Halicin was created by an MIT research team that employed artificial intelligence, specifically a neural networking type algorithm to screen more than a hundred million chemical compounds in a matter of days and provide a predictive value as to the bacteria killing capacity to various theoretical antibiotic molecules.
Again, from the MIT News article by Anne Trafton, the lead researcher, James Collins, the Termeer Professor of Medical Engineering Science in MIT’s Institute for Medical Engineering and Science (IMES) and Department of Biological Engineering, said, “We wanted to develop a platform that would allow us to harness the power of artificial intelligence to usher in a new age of antibiotic drug discovery. Our approach revealed this amazing molecule which is arguably one of the more powerful antibiotics that has been discovered.”
“To try to find completely novel compounds, Dr. Collins teamed up with Barzilay, Professor Tommi Jaakkola, and their students Kevin Yang, Kyle Swanson, and Wengong Jin, who have previously developed machine-learning computer models that can be trained to analyze the molecular structures of compounds and correlate them with particular traits, such as the ability to kill bacteria.”
“The idea of using predictive computer models for “in silico” screening is not new…but, the new neural networks can learn these representations automatically, mapping molecules into continuous vectors which are subsequently used to predict their properties.”
“In this case, the researchers designed their model to look for chemical features that make molecules effective at killing E. coli. To do so, they trained the model on about 2,500 molecules, including about 1,700 FDA-approved drugs and a set of 800 natural products with diverse structures and a wide range of bioactivities.”
“Once the model was trained, the researchers tested it on the Broad Institute’s Drug Repurposing Hub, a library of about 6,000 compounds. The model picked out one molecule that was predicted to have strong antibacterial activity and had a chemical structure different from any existing antibiotics. Using a different machine-learning model, the researchers also showed that this molecule would likely have low toxicity to human cells.”
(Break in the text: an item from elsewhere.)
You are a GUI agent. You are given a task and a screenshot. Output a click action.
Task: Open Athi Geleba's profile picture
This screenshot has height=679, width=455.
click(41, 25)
Named halicin, the MIT team then tested this AI discovered molecule “against dozens of bacterial strains isolated from patients and grown in lab dishes and found that it was able to kill many that are resistant to treatment, including Clostridium difficile, Acinetobacter baumannii, and Mycobacterium tuberculosis. The drug worked against every species that they tested, with the exception of Pseudomonas aeruginosa, a difficult-to-treat lung pathogen.”